Bohemian Rhapsody glosses over most of the important stuff and tells a sanitized linear story that is light on the facts but avoids painting any of the three surviving band members in any sort of negative light, and presents a two-dimensional portrait of Mercury that makes him by turns pathetic and bland. You can find plenty of breakdowns of the film’s loose relationship with the truth, but that’s hardly its biggest flaw. This is a bunch of well-shot concert scenes stitched together by snippets of dull back story, most of which shows the band making music (not really great cinema, gents) or the three musicians getting mad at Freddy for being late. Much of the first 110 minutes seems to be prologue for the Live Aid scene, which the film attempts to re-create shot for shot, and which is undoubtedly the best part of the film – indeed, had they just shown me those 20 minutes, and skipped everything that came before, I would have been far more satisfied with the experience. (Also, there was popcorn.)
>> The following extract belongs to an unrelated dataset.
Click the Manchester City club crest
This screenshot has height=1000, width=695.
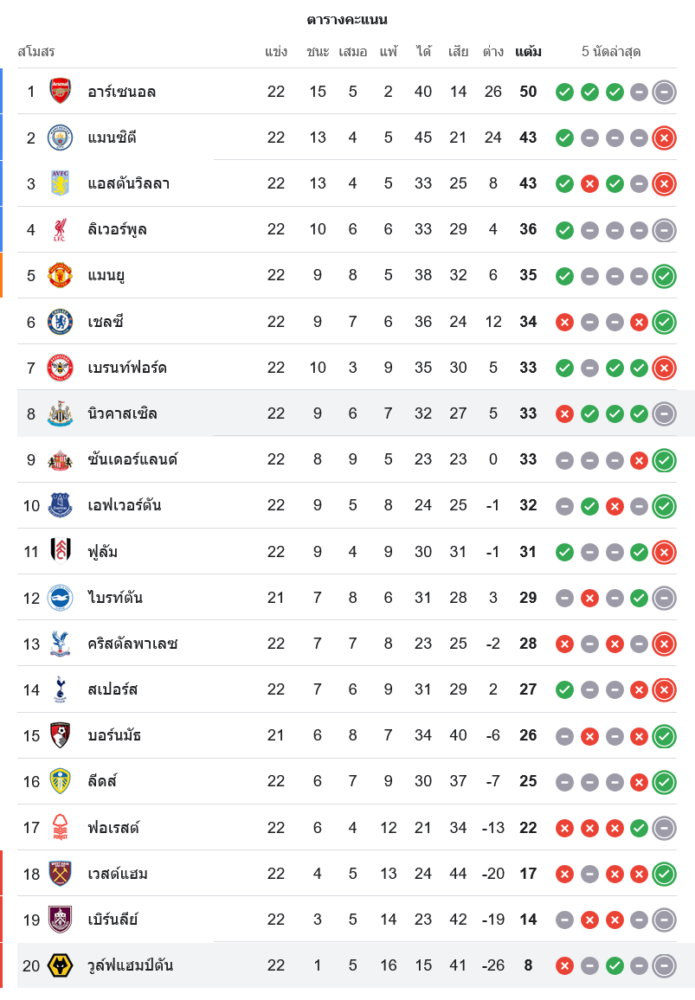pos(60,138)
Much of the writing in Bohemian Rhapsody is just plain lazy. The band didn’t break up before Live Aid, but the script has them do so to raise the stakes for the show as a reunion and give us a rather silly scene in their lawyer’s office. There’s a Wayne’s World reference that is groan-worthy and lazy AF, and of course it features Mike Myers in a bit of stunt-casting as a record executive who never existed. There are speeches and soliloquys galore, most of which I have to assume never happened because they’re so ridiculous. There’s a Rasputin-like character Paul, who was a real person, but is exaggerated to be the bad guy who drives the wedge between Freddie and the band and is dispensed with once his role as the villain is done. (He’s played by Allen Leach, so the whole time I’m thinking, that’s Branson with a porn stache.)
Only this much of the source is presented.